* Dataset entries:
# # # # #

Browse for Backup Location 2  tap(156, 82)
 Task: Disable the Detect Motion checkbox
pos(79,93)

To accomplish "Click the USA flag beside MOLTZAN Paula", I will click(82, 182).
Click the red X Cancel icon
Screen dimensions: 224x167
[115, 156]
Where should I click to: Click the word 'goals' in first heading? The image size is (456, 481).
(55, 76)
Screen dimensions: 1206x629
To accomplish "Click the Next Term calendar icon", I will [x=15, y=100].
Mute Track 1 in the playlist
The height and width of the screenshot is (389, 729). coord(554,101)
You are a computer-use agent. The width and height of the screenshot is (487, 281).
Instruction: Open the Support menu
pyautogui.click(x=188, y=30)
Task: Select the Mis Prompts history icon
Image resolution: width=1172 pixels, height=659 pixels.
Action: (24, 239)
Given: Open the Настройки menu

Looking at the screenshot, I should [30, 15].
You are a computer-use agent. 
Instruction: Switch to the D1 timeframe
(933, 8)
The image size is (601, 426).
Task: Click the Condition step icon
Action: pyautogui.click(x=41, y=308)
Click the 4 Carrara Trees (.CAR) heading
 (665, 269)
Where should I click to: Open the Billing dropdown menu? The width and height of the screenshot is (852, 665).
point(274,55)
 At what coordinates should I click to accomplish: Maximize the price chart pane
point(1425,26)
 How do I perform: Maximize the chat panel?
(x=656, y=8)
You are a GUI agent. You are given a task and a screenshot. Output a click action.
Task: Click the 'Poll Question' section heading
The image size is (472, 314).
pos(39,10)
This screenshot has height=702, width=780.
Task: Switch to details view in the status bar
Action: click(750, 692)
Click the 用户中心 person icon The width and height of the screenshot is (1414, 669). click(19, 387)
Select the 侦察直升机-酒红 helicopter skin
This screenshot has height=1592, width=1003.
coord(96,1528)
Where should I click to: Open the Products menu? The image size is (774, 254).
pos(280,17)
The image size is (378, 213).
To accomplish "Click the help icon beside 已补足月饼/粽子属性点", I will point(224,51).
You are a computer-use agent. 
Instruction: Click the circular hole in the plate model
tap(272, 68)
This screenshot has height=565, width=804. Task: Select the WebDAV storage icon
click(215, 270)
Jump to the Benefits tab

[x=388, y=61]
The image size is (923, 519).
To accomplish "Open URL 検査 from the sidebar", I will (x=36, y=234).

# # # # #

* ABOUT THIS TASK: Retype all of the data exactly. Leave nothing out.

* FINAL ANSWER:
Browse for Backup Location 2  tap(156, 82)
 Task: Disable the Detect Motion checkbox
pos(79,93)

To accomplish "Click the USA flag beside MOLTZAN Paula", I will click(82, 182).
Click the red X Cancel icon
Screen dimensions: 224x167
[115, 156]
Where should I click to: Click the word 'goals' in first heading? The image size is (456, 481).
(55, 76)
Screen dimensions: 1206x629
To accomplish "Click the Next Term calendar icon", I will [x=15, y=100].
Mute Track 1 in the playlist
The height and width of the screenshot is (389, 729). coord(554,101)
You are a computer-use agent. The width and height of the screenshot is (487, 281).
Instruction: Open the Support menu
pyautogui.click(x=188, y=30)
Task: Select the Mis Prompts history icon
Image resolution: width=1172 pixels, height=659 pixels.
Action: (24, 239)
Given: Open the Настройки menu

Looking at the screenshot, I should [30, 15].
You are a computer-use agent. 
Instruction: Switch to the D1 timeframe
(933, 8)
The image size is (601, 426).
Task: Click the Condition step icon
Action: pyautogui.click(x=41, y=308)
Click the 4 Carrara Trees (.CAR) heading
 (665, 269)
Where should I click to: Open the Billing dropdown menu? The width and height of the screenshot is (852, 665).
point(274,55)
 At what coordinates should I click to accomplish: Maximize the price chart pane
point(1425,26)
 How do I perform: Maximize the chat panel?
(x=656, y=8)
You are a GUI agent. You are given a task and a screenshot. Output a click action.
Task: Click the 'Poll Question' section heading
The image size is (472, 314).
pos(39,10)
This screenshot has height=702, width=780.
Task: Switch to details view in the status bar
Action: click(750, 692)
Click the 用户中心 person icon The width and height of the screenshot is (1414, 669). click(19, 387)
Select the 侦察直升机-酒红 helicopter skin
This screenshot has height=1592, width=1003.
coord(96,1528)
Where should I click to: Open the Products menu? The image size is (774, 254).
pos(280,17)
The image size is (378, 213).
To accomplish "Click the help icon beside 已补足月饼/粽子属性点", I will point(224,51).
You are a computer-use agent. 
Instruction: Click the circular hole in the plate model
tap(272, 68)
This screenshot has height=565, width=804. Task: Select the WebDAV storage icon
click(215, 270)
Jump to the Benefits tab

[x=388, y=61]
The image size is (923, 519).
To accomplish "Open URL 検査 from the sidebar", I will (x=36, y=234).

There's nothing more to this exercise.